Requirement:
Every record, down to the last line, must be given again exactly.

Provided records:
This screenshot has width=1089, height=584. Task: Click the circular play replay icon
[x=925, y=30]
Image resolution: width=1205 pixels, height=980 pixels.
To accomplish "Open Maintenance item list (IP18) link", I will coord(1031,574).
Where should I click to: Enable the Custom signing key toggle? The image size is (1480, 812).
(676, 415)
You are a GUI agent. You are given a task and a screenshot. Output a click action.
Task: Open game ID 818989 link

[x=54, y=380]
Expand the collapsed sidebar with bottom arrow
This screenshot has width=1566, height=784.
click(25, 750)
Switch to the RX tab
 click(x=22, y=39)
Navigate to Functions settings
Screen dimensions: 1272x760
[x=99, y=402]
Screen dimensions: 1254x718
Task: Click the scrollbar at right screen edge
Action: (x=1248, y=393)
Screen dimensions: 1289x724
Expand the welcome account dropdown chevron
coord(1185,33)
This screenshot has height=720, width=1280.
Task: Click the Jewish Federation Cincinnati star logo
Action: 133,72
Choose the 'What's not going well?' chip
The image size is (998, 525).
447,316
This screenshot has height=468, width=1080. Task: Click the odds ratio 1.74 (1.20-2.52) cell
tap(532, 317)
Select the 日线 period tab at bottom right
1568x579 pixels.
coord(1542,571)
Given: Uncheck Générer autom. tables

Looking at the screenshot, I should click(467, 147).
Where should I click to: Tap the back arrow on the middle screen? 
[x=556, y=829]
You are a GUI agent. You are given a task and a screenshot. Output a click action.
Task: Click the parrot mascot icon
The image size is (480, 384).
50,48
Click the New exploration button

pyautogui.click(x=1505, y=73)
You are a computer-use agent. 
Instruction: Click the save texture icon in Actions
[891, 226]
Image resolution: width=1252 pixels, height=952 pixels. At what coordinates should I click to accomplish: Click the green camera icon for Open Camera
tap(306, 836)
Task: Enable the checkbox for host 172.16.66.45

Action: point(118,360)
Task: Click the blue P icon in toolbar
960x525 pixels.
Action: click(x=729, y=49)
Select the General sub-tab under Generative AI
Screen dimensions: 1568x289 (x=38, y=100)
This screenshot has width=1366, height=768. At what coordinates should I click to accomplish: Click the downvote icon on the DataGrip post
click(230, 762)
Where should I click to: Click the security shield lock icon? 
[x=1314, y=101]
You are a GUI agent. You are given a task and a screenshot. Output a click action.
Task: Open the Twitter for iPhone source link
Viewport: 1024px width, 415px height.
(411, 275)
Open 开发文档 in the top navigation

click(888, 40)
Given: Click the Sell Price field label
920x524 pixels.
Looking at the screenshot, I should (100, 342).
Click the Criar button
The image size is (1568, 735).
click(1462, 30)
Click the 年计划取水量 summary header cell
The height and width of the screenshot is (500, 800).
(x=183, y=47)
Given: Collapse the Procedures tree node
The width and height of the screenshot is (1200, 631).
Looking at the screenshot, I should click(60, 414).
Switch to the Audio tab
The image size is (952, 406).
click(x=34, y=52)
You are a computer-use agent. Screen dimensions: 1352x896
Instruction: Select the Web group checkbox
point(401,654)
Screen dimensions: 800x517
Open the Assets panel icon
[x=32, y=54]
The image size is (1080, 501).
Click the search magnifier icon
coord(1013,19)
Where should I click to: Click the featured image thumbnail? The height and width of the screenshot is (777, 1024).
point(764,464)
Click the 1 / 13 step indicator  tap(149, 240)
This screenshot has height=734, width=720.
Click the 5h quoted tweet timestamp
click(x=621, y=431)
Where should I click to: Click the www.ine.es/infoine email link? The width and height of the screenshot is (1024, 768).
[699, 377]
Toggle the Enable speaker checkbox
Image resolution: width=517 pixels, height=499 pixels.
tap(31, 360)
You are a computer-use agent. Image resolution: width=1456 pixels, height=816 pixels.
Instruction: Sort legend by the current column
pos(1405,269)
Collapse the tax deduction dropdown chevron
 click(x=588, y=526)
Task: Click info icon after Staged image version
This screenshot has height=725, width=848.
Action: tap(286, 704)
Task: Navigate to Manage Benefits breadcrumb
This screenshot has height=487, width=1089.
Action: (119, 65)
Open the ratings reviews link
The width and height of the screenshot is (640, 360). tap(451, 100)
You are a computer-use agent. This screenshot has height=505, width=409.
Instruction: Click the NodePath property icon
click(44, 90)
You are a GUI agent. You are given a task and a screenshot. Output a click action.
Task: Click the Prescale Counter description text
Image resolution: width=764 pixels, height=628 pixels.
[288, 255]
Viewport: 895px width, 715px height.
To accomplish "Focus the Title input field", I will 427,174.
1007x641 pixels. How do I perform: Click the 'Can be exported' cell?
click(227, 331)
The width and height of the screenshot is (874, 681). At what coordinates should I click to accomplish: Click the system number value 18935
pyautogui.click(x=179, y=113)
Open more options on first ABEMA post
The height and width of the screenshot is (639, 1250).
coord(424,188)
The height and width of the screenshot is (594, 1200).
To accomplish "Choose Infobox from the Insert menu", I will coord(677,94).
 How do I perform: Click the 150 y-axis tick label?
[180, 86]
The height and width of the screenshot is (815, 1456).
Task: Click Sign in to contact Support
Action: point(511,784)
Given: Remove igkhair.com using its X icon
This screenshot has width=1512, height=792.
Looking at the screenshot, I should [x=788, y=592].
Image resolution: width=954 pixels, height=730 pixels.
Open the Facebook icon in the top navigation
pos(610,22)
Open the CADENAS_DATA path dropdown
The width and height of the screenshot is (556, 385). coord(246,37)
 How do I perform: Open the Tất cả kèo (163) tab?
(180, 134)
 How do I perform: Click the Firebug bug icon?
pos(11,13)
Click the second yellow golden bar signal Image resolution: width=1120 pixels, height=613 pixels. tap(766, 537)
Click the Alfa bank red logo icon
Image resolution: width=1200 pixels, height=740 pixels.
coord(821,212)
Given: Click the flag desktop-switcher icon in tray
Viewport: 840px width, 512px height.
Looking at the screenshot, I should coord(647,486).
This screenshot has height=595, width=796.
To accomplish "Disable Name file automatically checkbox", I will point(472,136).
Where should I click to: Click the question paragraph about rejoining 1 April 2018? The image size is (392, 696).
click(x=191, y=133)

Reply:
This screenshot has width=1089, height=584. Task: Click the circular play replay icon
[x=925, y=30]
Image resolution: width=1205 pixels, height=980 pixels.
To accomplish "Open Maintenance item list (IP18) link", I will coord(1031,574).
Where should I click to: Enable the Custom signing key toggle? The image size is (1480, 812).
(676, 415)
You are a GUI agent. You are given a task and a screenshot. Output a click action.
Task: Open game ID 818989 link

[x=54, y=380]
Expand the collapsed sidebar with bottom arrow
This screenshot has width=1566, height=784.
click(25, 750)
Switch to the RX tab
 click(x=22, y=39)
Navigate to Functions settings
Screen dimensions: 1272x760
[x=99, y=402]
Screen dimensions: 1254x718
Task: Click the scrollbar at right screen edge
Action: (x=1248, y=393)
Screen dimensions: 1289x724
Expand the welcome account dropdown chevron
coord(1185,33)
This screenshot has height=720, width=1280.
Task: Click the Jewish Federation Cincinnati star logo
Action: 133,72
Choose the 'What's not going well?' chip
The image size is (998, 525).
447,316
This screenshot has height=468, width=1080. Task: Click the odds ratio 1.74 (1.20-2.52) cell
tap(532, 317)
Select the 日线 period tab at bottom right
1568x579 pixels.
coord(1542,571)
Given: Uncheck Générer autom. tables

Looking at the screenshot, I should click(467, 147).
Where should I click to: Tap the back arrow on the middle screen? 
[x=556, y=829]
You are a GUI agent. You are given a task and a screenshot. Output a click action.
Task: Click the parrot mascot icon
The image size is (480, 384).
50,48
Click the New exploration button

pyautogui.click(x=1505, y=73)
You are a computer-use agent. 
Instruction: Click the save texture icon in Actions
[891, 226]
Image resolution: width=1252 pixels, height=952 pixels. At what coordinates should I click to accomplish: Click the green camera icon for Open Camera
tap(306, 836)
Task: Enable the checkbox for host 172.16.66.45

Action: point(118,360)
Task: Click the blue P icon in toolbar
960x525 pixels.
Action: click(x=729, y=49)
Select the General sub-tab under Generative AI
Screen dimensions: 1568x289 (x=38, y=100)
This screenshot has width=1366, height=768. At what coordinates should I click to accomplish: Click the downvote icon on the DataGrip post
click(230, 762)
Where should I click to: Click the security shield lock icon? 
[x=1314, y=101]
You are a GUI agent. You are given a task and a screenshot. Output a click action.
Task: Open the Twitter for iPhone source link
Viewport: 1024px width, 415px height.
(411, 275)
Open 开发文档 in the top navigation

click(888, 40)
Given: Click the Sell Price field label
920x524 pixels.
Looking at the screenshot, I should (100, 342).
Click the Criar button
The image size is (1568, 735).
click(1462, 30)
Click the 年计划取水量 summary header cell
The height and width of the screenshot is (500, 800).
(x=183, y=47)
Given: Collapse the Procedures tree node
The width and height of the screenshot is (1200, 631).
Looking at the screenshot, I should click(60, 414).
Switch to the Audio tab
The image size is (952, 406).
click(x=34, y=52)
You are a computer-use agent. Screen dimensions: 1352x896
Instruction: Select the Web group checkbox
point(401,654)
Screen dimensions: 800x517
Open the Assets panel icon
[x=32, y=54]
The image size is (1080, 501).
Click the search magnifier icon
coord(1013,19)
Where should I click to: Click the featured image thumbnail? The height and width of the screenshot is (777, 1024).
point(764,464)
Click the 1 / 13 step indicator  tap(149, 240)
This screenshot has height=734, width=720.
Click the 5h quoted tweet timestamp
click(x=621, y=431)
Where should I click to: Click the www.ine.es/infoine email link? The width and height of the screenshot is (1024, 768).
[699, 377]
Toggle the Enable speaker checkbox
Image resolution: width=517 pixels, height=499 pixels.
tap(31, 360)
You are a computer-use agent. Image resolution: width=1456 pixels, height=816 pixels.
Instruction: Sort legend by the current column
pos(1405,269)
Collapse the tax deduction dropdown chevron
 click(x=588, y=526)
Task: Click info icon after Staged image version
This screenshot has height=725, width=848.
Action: tap(286, 704)
Task: Navigate to Manage Benefits breadcrumb
This screenshot has height=487, width=1089.
Action: (119, 65)
Open the ratings reviews link
The width and height of the screenshot is (640, 360). tap(451, 100)
You are a computer-use agent. This screenshot has height=505, width=409.
Instruction: Click the NodePath property icon
click(44, 90)
You are a GUI agent. You are given a task and a screenshot. Output a click action.
Task: Click the Prescale Counter description text
Image resolution: width=764 pixels, height=628 pixels.
[288, 255]
Viewport: 895px width, 715px height.
To accomplish "Focus the Title input field", I will 427,174.
1007x641 pixels. How do I perform: Click the 'Can be exported' cell?
click(227, 331)
The width and height of the screenshot is (874, 681). At what coordinates should I click to accomplish: Click the system number value 18935
pyautogui.click(x=179, y=113)
Open more options on first ABEMA post
The height and width of the screenshot is (639, 1250).
coord(424,188)
The height and width of the screenshot is (594, 1200).
To accomplish "Choose Infobox from the Insert menu", I will coord(677,94).
 How do I perform: Click the 150 y-axis tick label?
[180, 86]
The height and width of the screenshot is (815, 1456).
Task: Click Sign in to contact Support
Action: point(511,784)
Given: Remove igkhair.com using its X icon
This screenshot has width=1512, height=792.
Looking at the screenshot, I should [x=788, y=592].
Image resolution: width=954 pixels, height=730 pixels.
Open the Facebook icon in the top navigation
pos(610,22)
Open the CADENAS_DATA path dropdown
The width and height of the screenshot is (556, 385). coord(246,37)
 How do I perform: Open the Tất cả kèo (163) tab?
(180, 134)
 How do I perform: Click the Firebug bug icon?
pos(11,13)
Click the second yellow golden bar signal Image resolution: width=1120 pixels, height=613 pixels. tap(766, 537)
Click the Alfa bank red logo icon
Image resolution: width=1200 pixels, height=740 pixels.
coord(821,212)
Given: Click the flag desktop-switcher icon in tray
Viewport: 840px width, 512px height.
Looking at the screenshot, I should coord(647,486).
This screenshot has height=595, width=796.
To accomplish "Disable Name file automatically checkbox", I will point(472,136).
Where should I click to: Click the question paragraph about rejoining 1 April 2018? The image size is (392, 696).
click(x=191, y=133)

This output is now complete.